Рассказывая что-нибудь, он часто приходил в сильный пафос, и всегда было ясно, что он насилует, подгоняет себя и не знает даже, как выпутаться из своего рассказа. Мне тогда становилось совестно и страшно. Клаша сознавалась мне в том же самом. Особенно, когда он рассказывал мне про дуэль, которую чуть-чуть было не имел в том губернском городе, где он украшал собою сцену год тому назад. Под конец рассказа он стал запинаться, краснеть, вскакивал, махал рукой и говорил Бог знает что. К счастию, дуэль кончилась примирением; противник извинился, и мы с Клашей переглянулись и вздохнули свободнее.

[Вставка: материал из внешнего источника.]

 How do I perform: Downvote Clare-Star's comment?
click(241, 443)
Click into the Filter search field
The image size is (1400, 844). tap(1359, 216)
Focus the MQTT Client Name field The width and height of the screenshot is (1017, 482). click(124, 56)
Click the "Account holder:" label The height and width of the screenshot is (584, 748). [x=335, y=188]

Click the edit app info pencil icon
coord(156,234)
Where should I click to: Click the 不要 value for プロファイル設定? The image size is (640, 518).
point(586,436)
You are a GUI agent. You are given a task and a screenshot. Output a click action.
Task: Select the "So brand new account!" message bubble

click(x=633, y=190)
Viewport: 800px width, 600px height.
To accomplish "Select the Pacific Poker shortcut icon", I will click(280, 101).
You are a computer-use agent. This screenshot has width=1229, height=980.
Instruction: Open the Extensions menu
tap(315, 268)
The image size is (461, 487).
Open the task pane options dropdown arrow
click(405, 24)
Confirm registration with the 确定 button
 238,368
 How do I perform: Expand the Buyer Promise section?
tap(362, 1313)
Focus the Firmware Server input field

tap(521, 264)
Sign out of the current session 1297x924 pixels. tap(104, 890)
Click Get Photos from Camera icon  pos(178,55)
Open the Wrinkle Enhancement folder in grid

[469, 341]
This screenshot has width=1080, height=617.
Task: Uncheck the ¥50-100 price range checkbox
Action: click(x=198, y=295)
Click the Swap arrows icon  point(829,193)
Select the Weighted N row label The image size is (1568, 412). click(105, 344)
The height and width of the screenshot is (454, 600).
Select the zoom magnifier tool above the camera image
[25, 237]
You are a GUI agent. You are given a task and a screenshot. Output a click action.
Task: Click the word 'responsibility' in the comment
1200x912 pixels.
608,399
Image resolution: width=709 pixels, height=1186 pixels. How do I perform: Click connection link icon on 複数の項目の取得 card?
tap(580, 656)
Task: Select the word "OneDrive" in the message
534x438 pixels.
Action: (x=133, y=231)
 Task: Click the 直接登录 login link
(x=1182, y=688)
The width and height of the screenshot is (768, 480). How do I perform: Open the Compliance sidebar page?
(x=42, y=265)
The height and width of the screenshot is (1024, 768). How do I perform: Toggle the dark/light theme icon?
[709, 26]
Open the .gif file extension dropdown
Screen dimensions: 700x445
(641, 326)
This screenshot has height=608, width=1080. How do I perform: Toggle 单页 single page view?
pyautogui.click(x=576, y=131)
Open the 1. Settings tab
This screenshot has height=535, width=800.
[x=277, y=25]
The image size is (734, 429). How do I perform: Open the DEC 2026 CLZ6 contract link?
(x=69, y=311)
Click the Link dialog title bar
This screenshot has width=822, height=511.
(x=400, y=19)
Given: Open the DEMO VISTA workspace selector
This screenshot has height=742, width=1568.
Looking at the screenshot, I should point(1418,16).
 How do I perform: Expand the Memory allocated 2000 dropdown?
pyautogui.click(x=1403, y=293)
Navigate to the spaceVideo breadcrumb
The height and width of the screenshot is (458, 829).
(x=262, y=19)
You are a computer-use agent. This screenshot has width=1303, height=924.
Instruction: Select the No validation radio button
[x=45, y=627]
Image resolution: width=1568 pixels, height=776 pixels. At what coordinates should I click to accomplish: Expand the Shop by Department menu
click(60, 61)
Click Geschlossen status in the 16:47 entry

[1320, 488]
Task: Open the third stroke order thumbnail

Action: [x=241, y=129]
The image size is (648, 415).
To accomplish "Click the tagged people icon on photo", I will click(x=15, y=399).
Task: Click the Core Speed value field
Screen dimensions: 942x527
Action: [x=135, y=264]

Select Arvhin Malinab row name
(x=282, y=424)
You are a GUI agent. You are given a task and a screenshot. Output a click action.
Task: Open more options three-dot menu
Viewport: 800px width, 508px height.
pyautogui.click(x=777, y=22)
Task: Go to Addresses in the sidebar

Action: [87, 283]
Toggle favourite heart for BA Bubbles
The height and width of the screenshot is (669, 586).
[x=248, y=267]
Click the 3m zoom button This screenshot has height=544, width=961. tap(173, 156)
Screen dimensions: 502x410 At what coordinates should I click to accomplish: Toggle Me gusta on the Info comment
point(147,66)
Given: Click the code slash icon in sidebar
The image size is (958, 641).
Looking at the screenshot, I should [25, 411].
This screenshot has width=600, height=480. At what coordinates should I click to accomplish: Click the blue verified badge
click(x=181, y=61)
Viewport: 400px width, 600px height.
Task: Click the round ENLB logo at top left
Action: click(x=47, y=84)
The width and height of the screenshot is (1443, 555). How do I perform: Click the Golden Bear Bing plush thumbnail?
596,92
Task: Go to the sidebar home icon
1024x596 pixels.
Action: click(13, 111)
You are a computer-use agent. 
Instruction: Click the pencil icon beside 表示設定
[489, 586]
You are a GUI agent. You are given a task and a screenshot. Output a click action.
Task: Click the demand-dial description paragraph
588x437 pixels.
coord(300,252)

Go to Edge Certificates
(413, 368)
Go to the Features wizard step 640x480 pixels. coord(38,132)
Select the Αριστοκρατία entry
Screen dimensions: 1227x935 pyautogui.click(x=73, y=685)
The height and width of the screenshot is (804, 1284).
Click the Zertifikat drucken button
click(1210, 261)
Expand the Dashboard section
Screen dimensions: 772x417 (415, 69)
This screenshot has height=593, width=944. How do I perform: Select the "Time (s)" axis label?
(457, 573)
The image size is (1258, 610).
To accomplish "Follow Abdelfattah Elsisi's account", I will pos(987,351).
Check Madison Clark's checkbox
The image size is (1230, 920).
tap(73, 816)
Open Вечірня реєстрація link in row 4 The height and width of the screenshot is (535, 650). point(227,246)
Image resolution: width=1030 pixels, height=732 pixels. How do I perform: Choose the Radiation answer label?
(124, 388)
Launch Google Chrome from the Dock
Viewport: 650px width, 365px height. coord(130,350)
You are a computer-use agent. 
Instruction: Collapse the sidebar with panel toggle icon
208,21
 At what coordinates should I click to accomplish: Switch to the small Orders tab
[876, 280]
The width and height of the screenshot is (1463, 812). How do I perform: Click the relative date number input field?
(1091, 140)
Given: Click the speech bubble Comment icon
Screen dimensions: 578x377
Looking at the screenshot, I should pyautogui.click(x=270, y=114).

Ольга Ивановна на подобные оттенки не обращала внимания и хвалила его во всех отношениях:

-- Он очень должен быть добр. У него много познаний. Он некрасив, но у него значительное лицо.

Даше тоже:

-- Он очень интересен, -- говорила она и уже начинала кокетничать с ним. Модест сочувствовал всему в Подлипках. Плотно поужинав и выпив по рюмке хереса, уходили мы в нашу комнату и ложились с трубками в постель. Тогда он мне говорил:

-- Здесь у вас во всем видно довольство. Видно, что люди не угнетены, а баловство не сделало их надменными.

Другой раз:

-- Мать твоя очень хороша собой была. Я с удовольствием сравнивал вчера ее портрет с портретом моей. Между ними большой контраст. Одна белокурая, нежная, настоящий аристократический цветок, а другая смуглая брюнетка, с свежим румянцем -- народная кровь! В одной все нерв, в другой -- все кровь! Или:

-- Тетушка, однако, важный малый, патриарх такой милый, bon enfant в высшей степени! И, знаешь, у нее есть поэзия. Я заметил это сейчас: все сидит у окна и созерцает; ничего не пропустит. Самый выбор горничных показывает, что у нее есть вкус. Какой ты, однако, счастливец, Володя! Я думаю, ты тут как сыр в масле катаешься. А? признайся.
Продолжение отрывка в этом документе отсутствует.